Julie Brill, commissioner at the US Federal Trade Commission, said last week that in the 15 years the Safe Harbour agreement was in effect European DPAs only forwarded four complaints to the FTC. Should European DPAs have been helping the FTC more and forwarding more complaints?

It’s true that we didn’t convey a lot of complaints to the FTC. It was probably more than four complaints, because we suggested several compliance issues. They weren’t from complaints, but from online inspection to the websites of the interested companies. We transferred this information to the FTC a few years ago, and it was difficult for the FTC to deal with them because they don’t work exactly as we do. When I say this, I mean that I don’t need a complaint or to have sufficient complaints to investigate a case. Whereas for the FTC, they need to have a certain amount of complaints—complaints, not external audits—to really have the possibility to investigate a case. So they didn’t do anything with our information.
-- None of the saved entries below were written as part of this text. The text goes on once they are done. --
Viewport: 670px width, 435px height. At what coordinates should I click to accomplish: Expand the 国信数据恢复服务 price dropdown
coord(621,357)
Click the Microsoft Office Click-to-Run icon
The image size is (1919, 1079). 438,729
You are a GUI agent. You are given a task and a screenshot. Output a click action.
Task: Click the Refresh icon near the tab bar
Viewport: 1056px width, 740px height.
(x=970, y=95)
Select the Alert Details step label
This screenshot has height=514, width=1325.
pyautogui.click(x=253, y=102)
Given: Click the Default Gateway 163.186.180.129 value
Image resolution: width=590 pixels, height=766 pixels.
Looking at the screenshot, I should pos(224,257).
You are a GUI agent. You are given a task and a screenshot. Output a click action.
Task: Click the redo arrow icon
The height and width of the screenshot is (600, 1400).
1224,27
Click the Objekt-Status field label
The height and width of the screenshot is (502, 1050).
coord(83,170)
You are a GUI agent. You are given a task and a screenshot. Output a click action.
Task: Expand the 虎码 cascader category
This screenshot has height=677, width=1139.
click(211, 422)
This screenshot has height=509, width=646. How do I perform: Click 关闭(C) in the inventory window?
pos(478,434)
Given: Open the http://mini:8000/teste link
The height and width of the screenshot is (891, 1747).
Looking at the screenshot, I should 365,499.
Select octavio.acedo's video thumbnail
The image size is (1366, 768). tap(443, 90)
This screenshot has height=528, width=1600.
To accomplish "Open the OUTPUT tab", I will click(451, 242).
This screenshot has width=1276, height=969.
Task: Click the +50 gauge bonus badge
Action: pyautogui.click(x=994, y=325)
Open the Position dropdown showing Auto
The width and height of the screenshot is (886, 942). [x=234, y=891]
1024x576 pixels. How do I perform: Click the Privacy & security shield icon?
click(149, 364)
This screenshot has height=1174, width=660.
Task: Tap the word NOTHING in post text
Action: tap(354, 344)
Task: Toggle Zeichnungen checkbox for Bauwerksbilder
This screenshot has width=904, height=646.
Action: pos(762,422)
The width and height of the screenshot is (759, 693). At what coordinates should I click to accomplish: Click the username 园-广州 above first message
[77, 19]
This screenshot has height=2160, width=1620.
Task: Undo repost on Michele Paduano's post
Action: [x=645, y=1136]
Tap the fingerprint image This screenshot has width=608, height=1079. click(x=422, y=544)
But having said that, I think probably we can improve the way both of us collaborate on the Safe Harbour oversight. But this is probably not the core of the issue that has been pointed out by the judge. Let’s try to concentrate on the main message of the judge,which is not on the type of cooperation, but on the situation of the data when (it is) in the United States, and when (it is) accessed by intelligence services. The judge says that in that situation, they don’t benefit from enough guarantees according to European law.

Probably we could have both acted more energetically, because there were studies analysing the Safe Harbour provisions and saying that it wasn’t enough in order to protect European citizens. Have you heard about the Chris Connolly report? Everybody knew there was something to be improved in Safe Harbour.

You called for a new agreement by the end of January, right after the ECJ decision. Do you think we will have a new agreement that complies with the ECJ decision so soon?

We said that there is a need for the United States to give a political sign somehow, in terms of guarantees on European citizens’ data. So we said that there was a need to have either an intergovernmental agreement, or a kind of binding solution within the American laws on the intelligence services.

I don’t know whether it will be possible to have everything completed by the end of January. But at least we need some kind of political sign showing that they have understood the main message of the judge. The question is not to produce in due time a Safe Harbour number two. It is really to answer the arguments of the judge, which is about the situation of European citizens’ data within the United States when (it is) accessed by the American intelligence services.

Do you think the US government is already answering that by all the other steps they’re going through now, including the Judicial Redress Act?

I think Judicial Redress is interesting. But it doesn’t cover intelligence and public security. It shows that the American public authorities understand that they need to give some freedom, some guarantees. Some civil liberties associations have written to the American government following the Safe Harbour decision, to ask for binding legislation or an intergovernmental agreement between the EU and the United States to provide these guarantees.

There is a kind of political pressure from civil society, from the Working Party 29 and probably also from everyone who wants the question to be solved. We’re all in favour of having these Transatlantic transfers maintained. Because there is a very high economic and also political interest in these transfers. But not at any price. The United States is more and more aware of this political pressure.

Under a new data sharing agreement, should there be more cooperation between European DPAs and the FTC?

We can always improve the cooperation between the Working Party 29 and the FTC. We’re not against it. We’re cooperating very well with the FTC on a very wide range of subjects. Recently we collaborated on genetic data. For Safe Harbour, we can increase cooperation. I’m in favour of that. Increased cooperation of the Working Party 29, and the FTC won’t answer the precise question raised by the judge that is related to the intelligence services’ access to European data for their own activities. This has nothing to do with the cooperation between the FTC and the Working Party 29.